A questão do clima é importante, pois diminui os gastos com resfriamento dos servidores – quanto mais quente um país, mais difícil e caro se torna esse processo. É tão importante que a Microsoft colocou em 2015 um tubo de aço com servidores para funcionar no fundo do mar, próximo à costa da Califórnia. Assim, as próprias temperaturas baixas dispensaram o uso dos sistemas de resfriamento.
A nova perna do projeto começou agora em junho de 2018, com a instalação de um novo datacenter submarino. Desta vez, ele ficará na costa da Escócia. Além detodos esses elementos, a latência tem papel fundamental na escolha.
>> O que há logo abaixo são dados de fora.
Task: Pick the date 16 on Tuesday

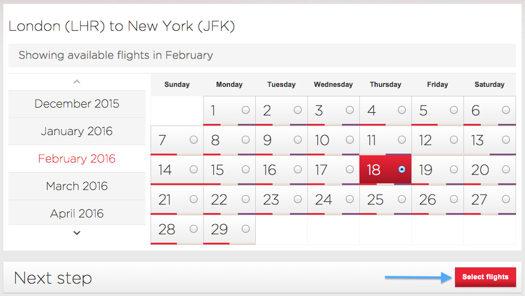Action: [282, 170]
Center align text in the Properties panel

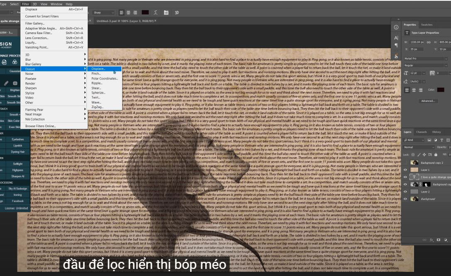pos(413,90)
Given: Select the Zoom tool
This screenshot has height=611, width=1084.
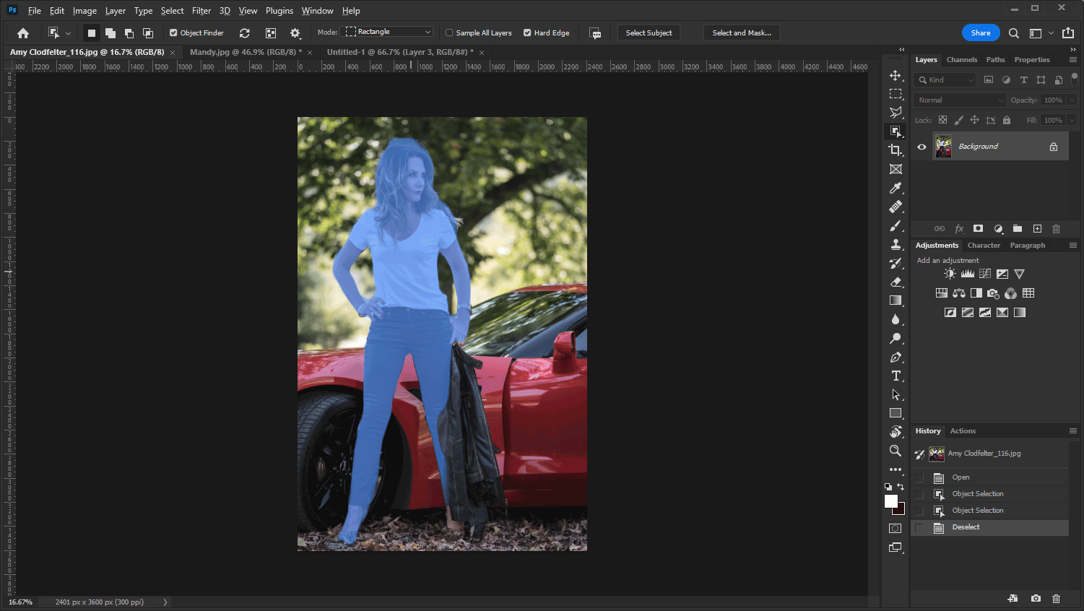Looking at the screenshot, I should (x=896, y=450).
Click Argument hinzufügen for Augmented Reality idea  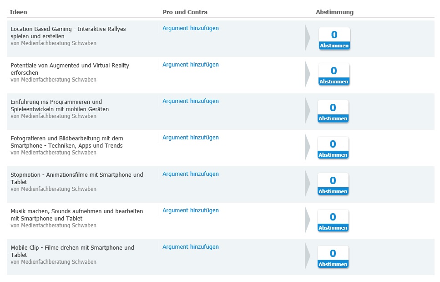[x=191, y=65]
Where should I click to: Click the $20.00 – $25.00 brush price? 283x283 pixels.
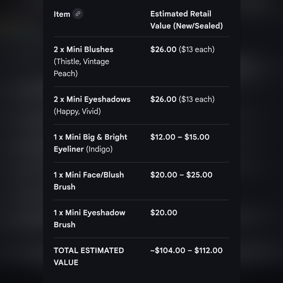(x=181, y=175)
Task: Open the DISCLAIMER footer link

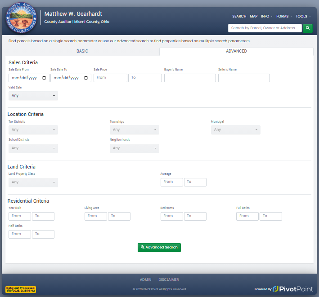Action: [x=169, y=279]
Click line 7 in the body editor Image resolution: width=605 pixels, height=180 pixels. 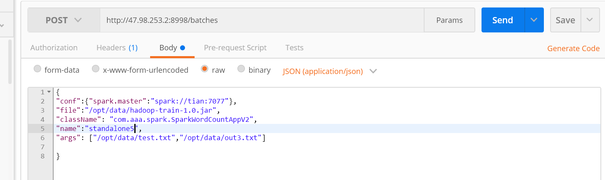click(166, 147)
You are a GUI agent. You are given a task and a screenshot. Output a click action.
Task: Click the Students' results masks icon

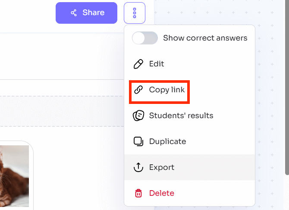point(138,116)
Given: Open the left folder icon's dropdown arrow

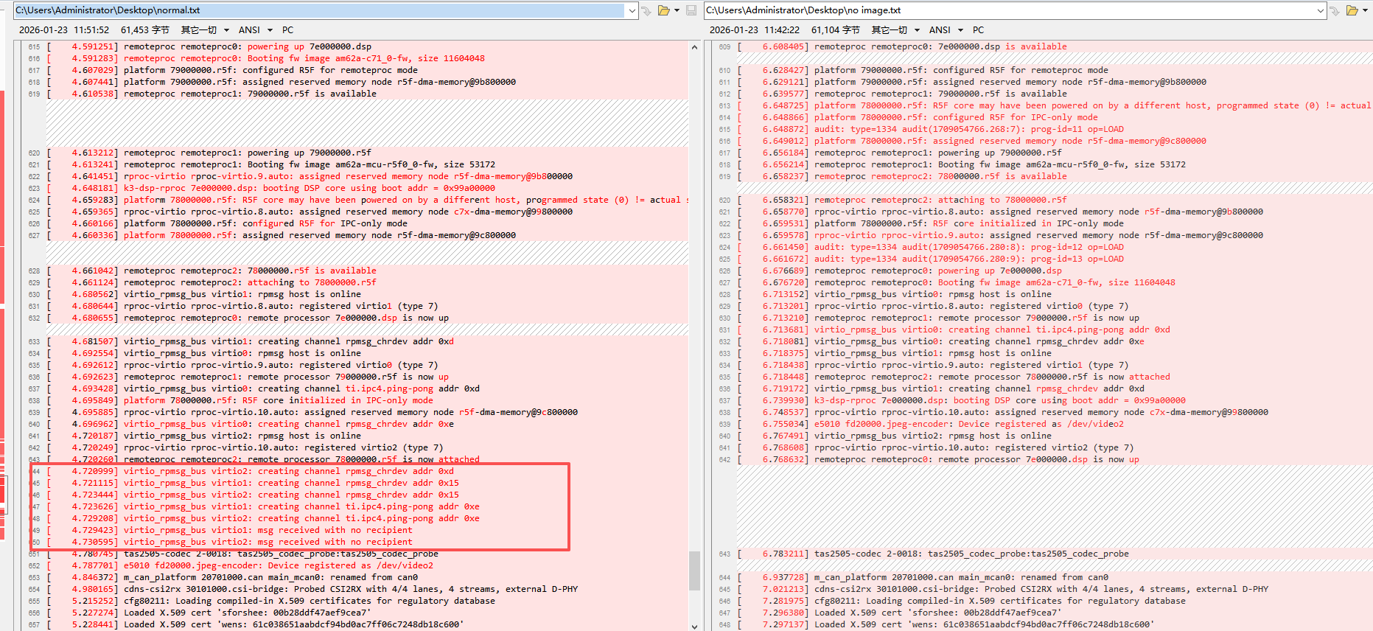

Para Pietro Delai, gerente de consultoria e pesquisa da IDC Brasil, a principal questão é mesmo a velocidade. “Com relação às questões técnicas e financeiras, dá-se um jeito. A energia elétrica, por exemplo, é cara no Brasil, mas está disponível, ainda que a um custo mais alto. O que ainda não foi inventaram uma forma de mudar a velocidade da luz”, brinca o executivo.
O tempo de latência, segundo Delai, vai ser cada vez mais importante. “Se você pensar em internet das coisas, por exemplo, são aplicações que não precisam de muita banda, pois transmitem poucos dados, mas precisam de baixo tempo de latência, pois exigem respostas rápidas.
Assim, é preciso escolher um local que ofereça a latência mais baixa possível.
Privacidade e segurança
Se os servidores com as informações não estão no país de quem é dono delas, como ficam questões de privacidade e segurança de dados?
Em geral, via de regra, aplicam-se a dados armazenados na nuvem a legislação do país em que estão localizados os dados. Mas essa regra não evita nem resolve eventuais conflitos de natureza transnacional. Jacqueline de Souza Abreu
Uma novidade recente nesse campo é o Regulamento Geral de Proteção de Dados (GDPR) da União Europeia (https://www.uol/noticias/especiais/gdpr.htm), que entrou em vigor em 25 de maio. Ela é avaliada como a legislação mais avançada do tipo e tem forçado diversas empresas a mudar seus termos de uso.
“Comparado ao texto da diretiva que ela substitui, há algumas novidades, como abrangência do escopo da jurisdição dessa lei europeia para serviços ‘do exterior’, realização de avaliações de impacto de risco em privacidade, direito à portabilidade dos dados (levar as informações para outro provedor), operacionalização de notificações de incidentes de segurança (como o prazo de 72h), com os quais esses serviços precisam se adaptar”, comenta Jacqueline.
Se a União Europeia está na vanguarda em termos de legislação para proteção de dados dos seus cidadãos, o Brasil deve aprovar uma lei na mesma linha. “O Brasil deve correr para aprovar uma lei geral de proteção de dados, que regulará todo e qualquer tratamento de dados pessoais por entidades públicas e privadas”, opina a porta-voz do InternetLab.